> **Problem description**:
Reproduce exactly, with no pictures, each line from the opening of the material down through the line containing "The width and".

> **The input**:
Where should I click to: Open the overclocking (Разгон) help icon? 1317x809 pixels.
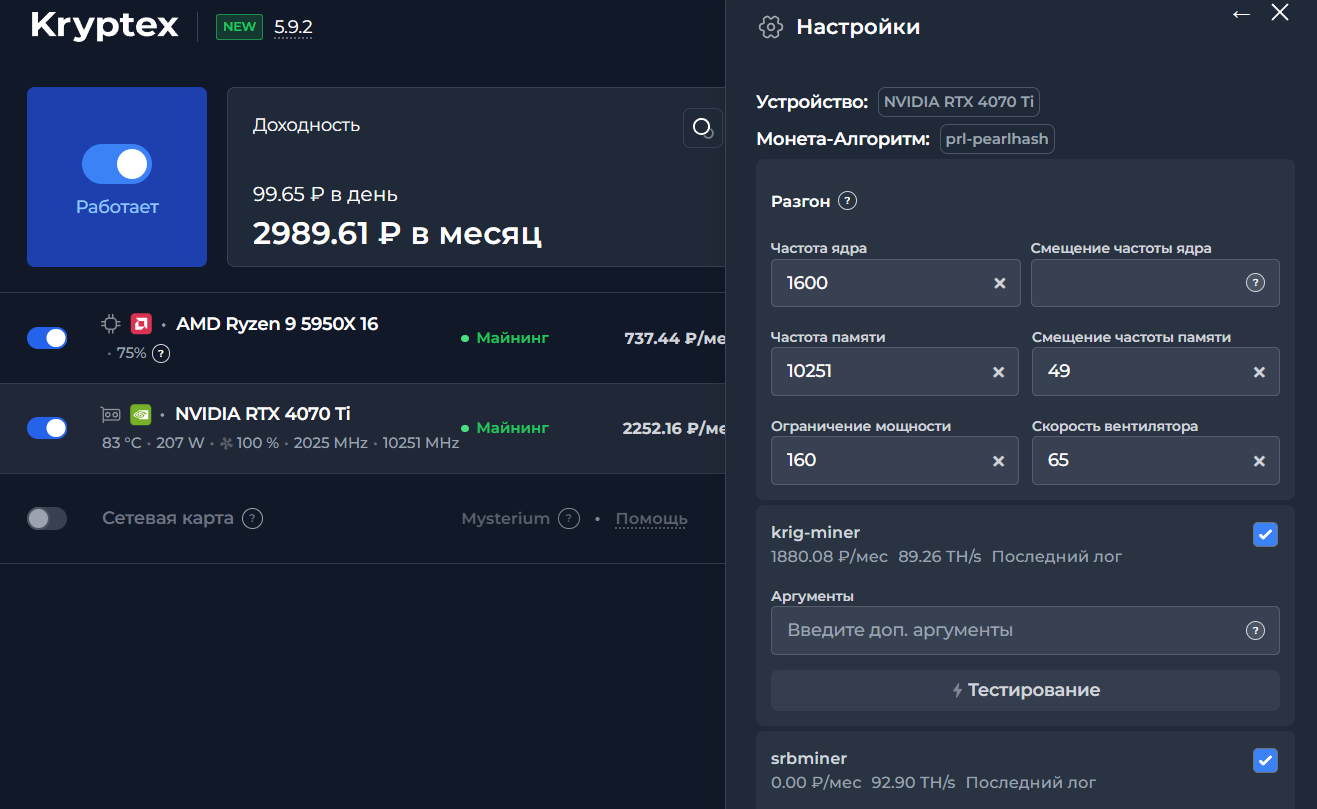click(x=847, y=201)
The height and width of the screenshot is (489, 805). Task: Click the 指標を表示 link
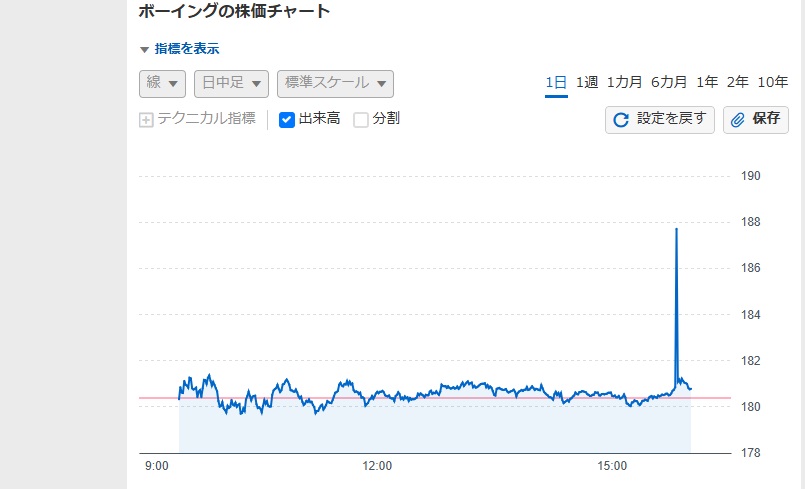[187, 49]
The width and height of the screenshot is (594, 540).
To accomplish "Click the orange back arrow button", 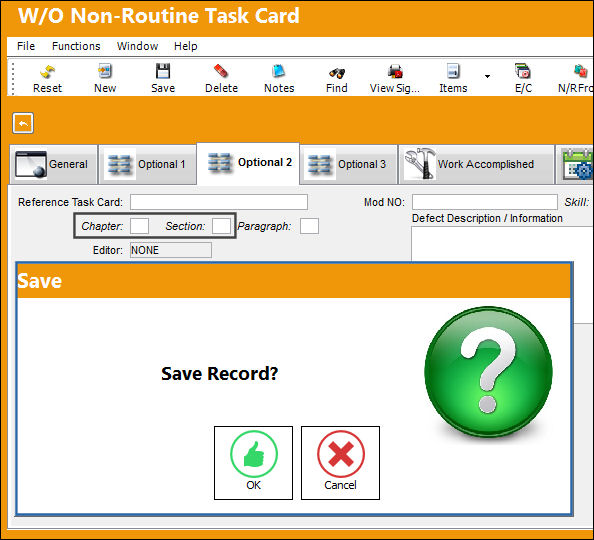I will 23,123.
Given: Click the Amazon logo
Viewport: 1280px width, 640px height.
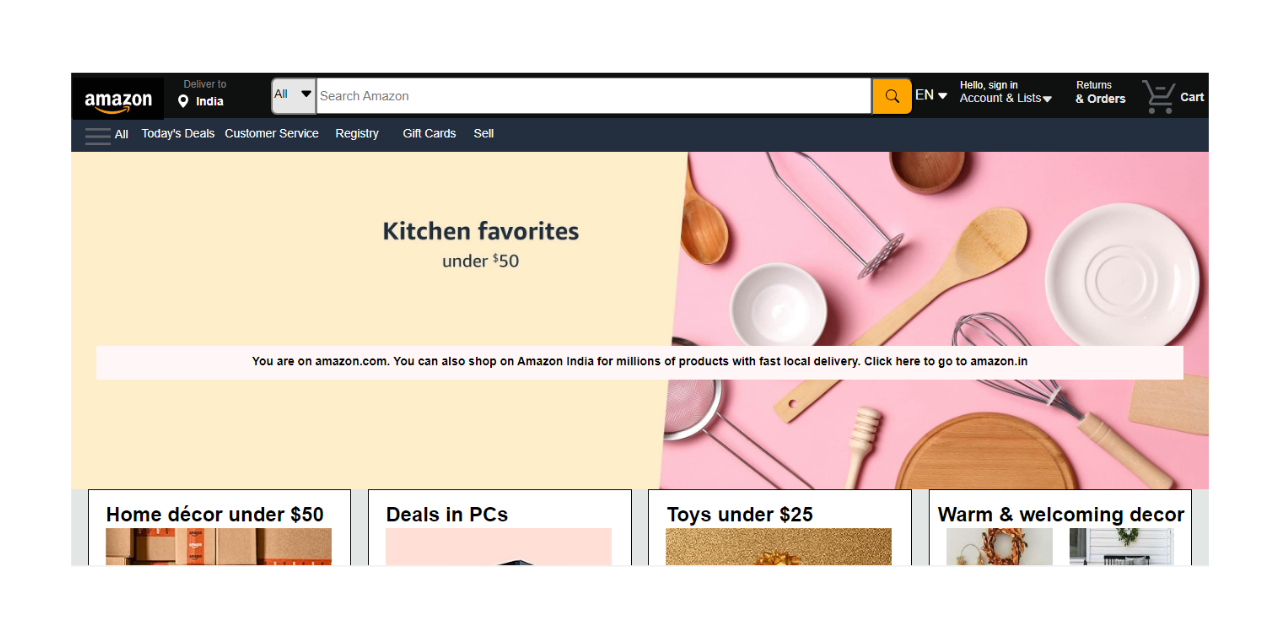Looking at the screenshot, I should point(118,100).
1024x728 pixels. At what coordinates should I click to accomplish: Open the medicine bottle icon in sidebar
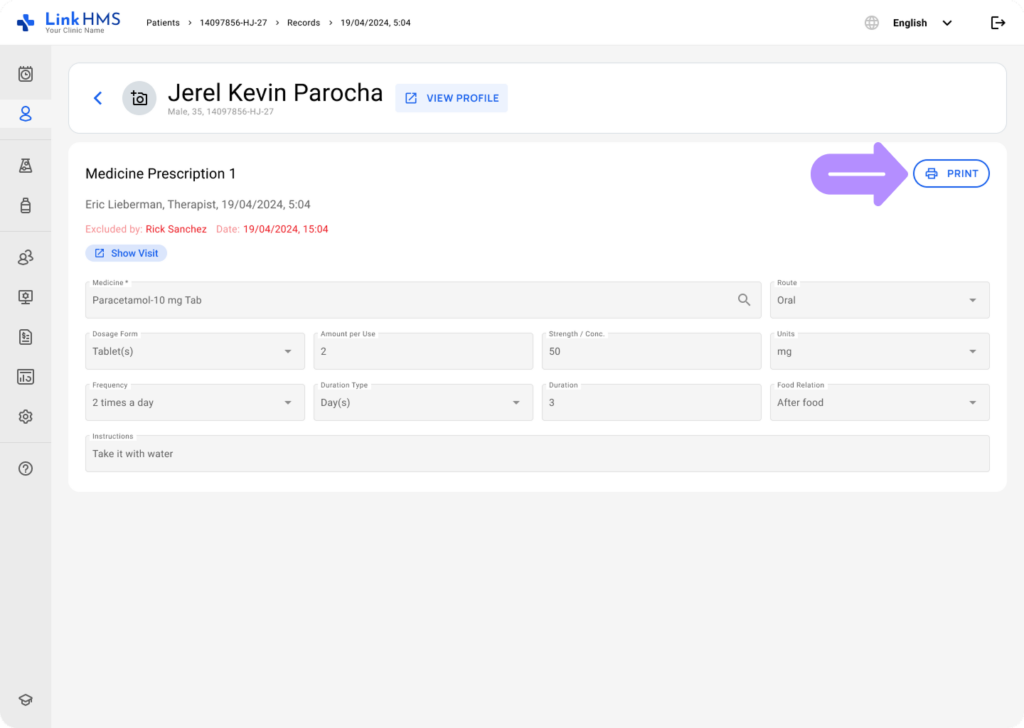pos(26,205)
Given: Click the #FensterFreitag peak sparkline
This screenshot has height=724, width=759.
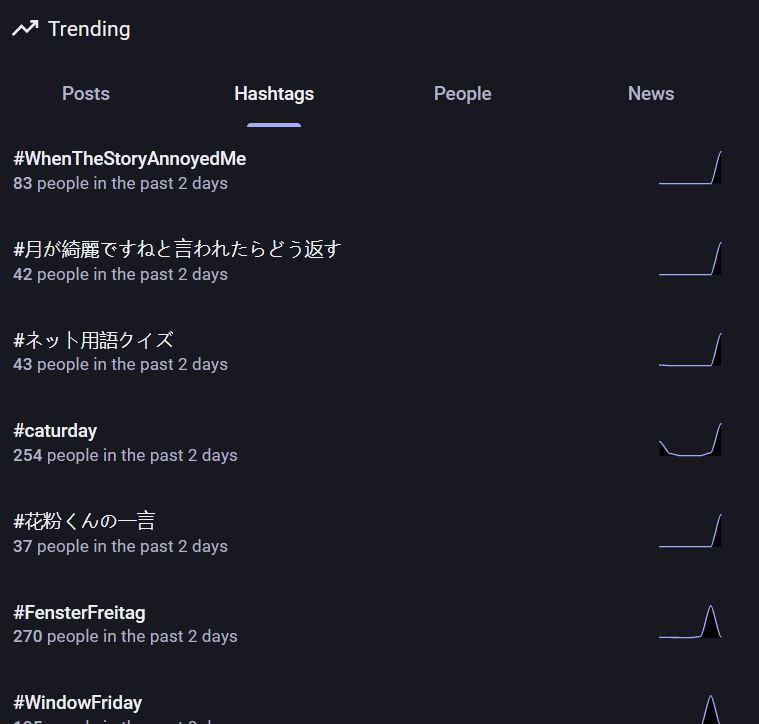Looking at the screenshot, I should [690, 622].
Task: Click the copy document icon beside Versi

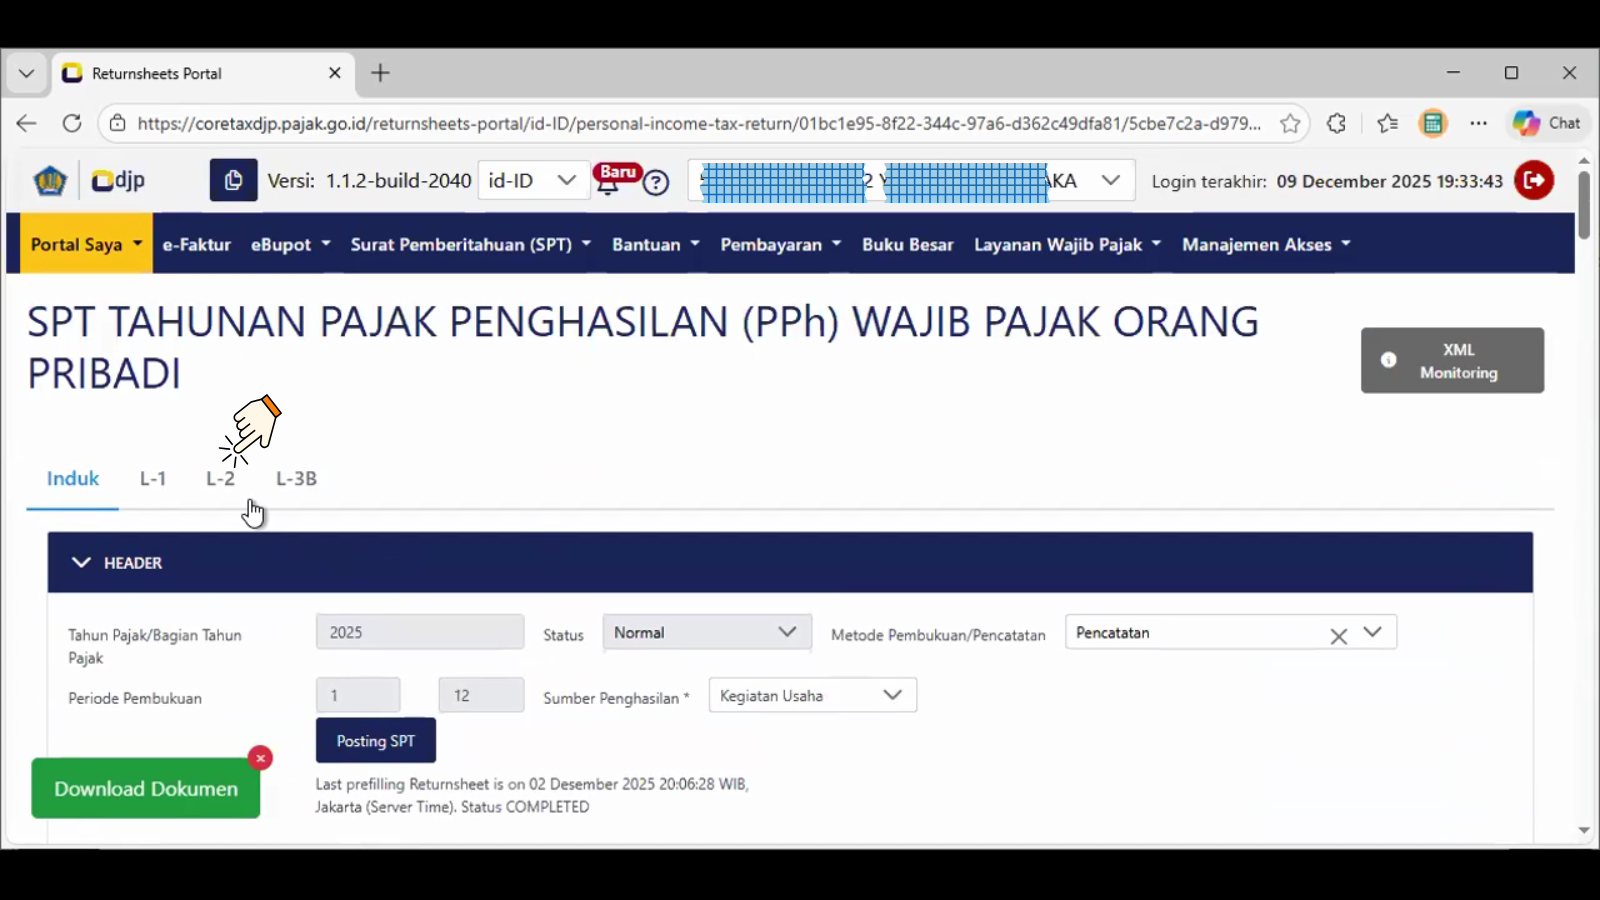Action: tap(233, 181)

> **Response to the task**:
Where should I click to: Open the overclocking (Разгон) help icon? 1317x809 pixels.
click(x=847, y=201)
The height and width of the screenshot is (489, 805). Task: Click the 指標を表示 link
[187, 49]
The width and height of the screenshot is (594, 540).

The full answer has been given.